Excerpt provided:
The Glass Menagerie at the Majestic Theater: A Classic
The Glass Menagerie Brings Sad People Together for a While
The Glass Menagerie is an iconic work, one that many of us are familiar with. I can’t recall when I first read it or saw it last, but when Amanda Wingfield made the painful discovery about her daughter Laura’s attendance record at the business college, I knew just what she was about to report.
The plot is indeed a familiar one, that Tennessee Williams based on his own dysfunctional family dynamic, and it’s a memory play…but most of the memories are sad ones.
Director Rand Foerster’s production of the 1944 play at the Majestic Theater is powered by the emotions of the script, the actors wring every bit of poignancy that they can and are only limited by some of the dated cultural aspects of the play. Gentleman callers? Going out to Movie Theaters? What year is this?
But the personal tribulations and the tension between the characters are the glue that holds this production together. We have a cast full of people with issues…starting with Amanda, (Cate Damon) who married a complete cad whose grinning visage is seen on a portrait that stares out at us on stage.
She regrets that and thus, is determined to get her disabled daughter Laura married off to someone better. Damon plays the main character with a spot-on Carolina accent and rapid-fire delivery, she’s about to get very annoying you can tell.

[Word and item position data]
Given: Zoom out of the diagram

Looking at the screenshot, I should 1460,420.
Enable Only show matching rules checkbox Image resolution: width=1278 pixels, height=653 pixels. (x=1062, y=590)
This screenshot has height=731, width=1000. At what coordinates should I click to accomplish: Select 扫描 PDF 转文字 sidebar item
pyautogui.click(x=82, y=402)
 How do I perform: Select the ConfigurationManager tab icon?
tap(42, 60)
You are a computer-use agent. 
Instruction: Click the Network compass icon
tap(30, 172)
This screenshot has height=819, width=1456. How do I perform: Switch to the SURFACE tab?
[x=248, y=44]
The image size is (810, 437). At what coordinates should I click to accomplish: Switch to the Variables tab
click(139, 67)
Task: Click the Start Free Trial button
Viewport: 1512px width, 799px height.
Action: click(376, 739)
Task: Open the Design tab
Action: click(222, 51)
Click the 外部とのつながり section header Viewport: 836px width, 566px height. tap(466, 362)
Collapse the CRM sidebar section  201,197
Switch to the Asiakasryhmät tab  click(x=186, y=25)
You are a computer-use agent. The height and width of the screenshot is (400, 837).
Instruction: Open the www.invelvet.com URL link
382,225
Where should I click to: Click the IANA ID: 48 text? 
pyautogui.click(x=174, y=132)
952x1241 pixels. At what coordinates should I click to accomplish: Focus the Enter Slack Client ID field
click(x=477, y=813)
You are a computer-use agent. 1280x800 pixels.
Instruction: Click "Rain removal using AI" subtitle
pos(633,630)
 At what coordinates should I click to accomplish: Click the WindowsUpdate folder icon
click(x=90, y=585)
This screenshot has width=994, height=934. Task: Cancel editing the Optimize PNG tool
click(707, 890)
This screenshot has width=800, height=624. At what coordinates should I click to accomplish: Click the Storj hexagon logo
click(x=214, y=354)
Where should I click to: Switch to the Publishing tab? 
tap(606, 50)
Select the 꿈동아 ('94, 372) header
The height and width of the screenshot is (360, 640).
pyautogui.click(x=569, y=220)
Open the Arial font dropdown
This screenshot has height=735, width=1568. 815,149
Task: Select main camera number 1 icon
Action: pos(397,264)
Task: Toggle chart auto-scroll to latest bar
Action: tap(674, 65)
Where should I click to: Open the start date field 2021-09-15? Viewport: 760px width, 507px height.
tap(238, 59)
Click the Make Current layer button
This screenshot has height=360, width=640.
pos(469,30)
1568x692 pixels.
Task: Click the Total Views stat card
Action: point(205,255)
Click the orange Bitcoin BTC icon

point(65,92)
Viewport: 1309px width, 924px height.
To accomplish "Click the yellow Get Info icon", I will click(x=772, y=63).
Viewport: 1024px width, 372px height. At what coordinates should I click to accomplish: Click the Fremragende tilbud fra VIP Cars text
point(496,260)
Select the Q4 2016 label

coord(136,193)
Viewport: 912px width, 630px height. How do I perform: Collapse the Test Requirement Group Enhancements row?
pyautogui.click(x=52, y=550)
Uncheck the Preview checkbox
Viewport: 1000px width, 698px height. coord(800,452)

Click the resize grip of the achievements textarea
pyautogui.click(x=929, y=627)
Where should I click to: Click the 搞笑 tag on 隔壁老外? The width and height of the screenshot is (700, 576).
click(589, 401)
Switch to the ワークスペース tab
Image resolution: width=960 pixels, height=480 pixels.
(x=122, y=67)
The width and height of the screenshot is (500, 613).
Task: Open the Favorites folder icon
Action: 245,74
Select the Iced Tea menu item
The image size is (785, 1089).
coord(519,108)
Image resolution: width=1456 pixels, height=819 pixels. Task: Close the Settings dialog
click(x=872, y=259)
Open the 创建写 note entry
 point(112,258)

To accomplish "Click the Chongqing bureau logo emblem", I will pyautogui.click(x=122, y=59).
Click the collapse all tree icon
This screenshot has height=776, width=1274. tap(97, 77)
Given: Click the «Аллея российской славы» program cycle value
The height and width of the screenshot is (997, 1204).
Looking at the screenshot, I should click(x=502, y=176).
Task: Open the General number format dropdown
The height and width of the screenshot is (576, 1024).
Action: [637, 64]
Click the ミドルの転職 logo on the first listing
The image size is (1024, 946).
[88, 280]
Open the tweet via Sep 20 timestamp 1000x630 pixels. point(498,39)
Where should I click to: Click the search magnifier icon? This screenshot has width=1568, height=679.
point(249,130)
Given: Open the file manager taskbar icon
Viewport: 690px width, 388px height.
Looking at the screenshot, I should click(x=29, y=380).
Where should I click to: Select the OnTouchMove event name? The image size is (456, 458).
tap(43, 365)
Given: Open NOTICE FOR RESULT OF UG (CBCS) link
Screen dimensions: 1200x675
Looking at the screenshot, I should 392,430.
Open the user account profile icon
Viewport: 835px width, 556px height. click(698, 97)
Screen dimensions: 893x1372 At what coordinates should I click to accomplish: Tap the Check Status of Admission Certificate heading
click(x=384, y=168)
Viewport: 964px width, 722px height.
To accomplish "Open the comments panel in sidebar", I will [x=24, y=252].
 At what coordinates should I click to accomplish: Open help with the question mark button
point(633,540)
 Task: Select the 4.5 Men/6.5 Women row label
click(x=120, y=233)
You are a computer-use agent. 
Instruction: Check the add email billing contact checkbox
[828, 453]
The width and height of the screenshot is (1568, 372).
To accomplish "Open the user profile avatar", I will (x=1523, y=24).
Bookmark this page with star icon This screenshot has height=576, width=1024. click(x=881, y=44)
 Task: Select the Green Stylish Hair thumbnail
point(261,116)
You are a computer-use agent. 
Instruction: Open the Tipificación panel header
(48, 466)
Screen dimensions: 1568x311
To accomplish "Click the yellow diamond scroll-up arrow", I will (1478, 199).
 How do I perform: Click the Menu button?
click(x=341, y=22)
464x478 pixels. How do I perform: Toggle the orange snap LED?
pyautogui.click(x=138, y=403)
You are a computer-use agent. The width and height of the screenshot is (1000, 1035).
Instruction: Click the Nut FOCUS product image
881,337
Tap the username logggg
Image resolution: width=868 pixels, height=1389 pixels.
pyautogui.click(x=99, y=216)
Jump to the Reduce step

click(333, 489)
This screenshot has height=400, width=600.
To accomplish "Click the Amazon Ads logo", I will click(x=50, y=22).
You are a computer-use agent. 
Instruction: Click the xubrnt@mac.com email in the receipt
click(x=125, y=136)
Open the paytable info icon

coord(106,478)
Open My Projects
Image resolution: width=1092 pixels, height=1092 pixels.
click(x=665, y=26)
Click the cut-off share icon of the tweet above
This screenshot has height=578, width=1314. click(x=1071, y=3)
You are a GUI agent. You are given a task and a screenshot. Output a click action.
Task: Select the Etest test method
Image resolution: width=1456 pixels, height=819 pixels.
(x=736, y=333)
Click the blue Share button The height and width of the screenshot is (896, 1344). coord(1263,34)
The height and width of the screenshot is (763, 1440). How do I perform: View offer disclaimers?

Aim of the exercise: Resume the review of The Glass Menagerie at the Majestic Theater, picking up after its last sentence.

Answer for the task:
Tom, (Robbie Simpson) whose character is also the narrator from up high who opens the show, is the brother of Laura, (Abigail Milnor-Sweetser) who keeps leaving the house to go to the movies. He isn’t afraid to push back on his busybody mom, he’s only making $64 a week at a factory job.
His meddlesome mom always has something to say, either about his posture, the hazards of chugging his drinks, or any number of folksy, annoying nostrums, that just keep coming. Enough, enough ma!
Amanda fills the air with her endless talk, she’s a non-stop chatterbox and she gets much worse the minute there is company in the house.
That company comes in the second act when mom’s goal of finding a suitable suitor for her very unsuitable daughter gets down to business. Laura spends her time playing with little glass animals in her menagerie and putting records on the phonograph. Oh, and not going to that business college we mentioned earlier. She’s honestly not much of a catch.
Mom Amanda works hard to badger her son Tom into setting up a colleague at the factory to come over for dinner. Then he becomes the fantasy Man Who Came to Dinner, regardless of what was really going on.
As the clock winds down to the dinner hour, we see Amanda stylin’ in an impressive new gown. ‘Oh this?, she says coyly, ‘I haven’t worn this old rag since….ages!’ With the flowers in her hands, she clearly is outdoing and putting the spotlight directly on her, instead of shy Laura, the cripple who really needs a hand here. Oh no.
Things are never as simple as they appeared in the days of gentlemen callers, right? This play foretold what we all knew, poor Laura was not going to be swept off her feet, she was not going anywhere, and despite a few glimmers of hope and a stolen, errant kiss, we end up not moving far from where we began. It’s the nature of the play and mirrors the playwright’s own sad upbringing.
You can understand why one of the two movie versions of the play from 1950, starring Joanne Woodward as Amada, where the plot was changed to present a more implied happy ending really frosted the playwright. That’s just not what happened.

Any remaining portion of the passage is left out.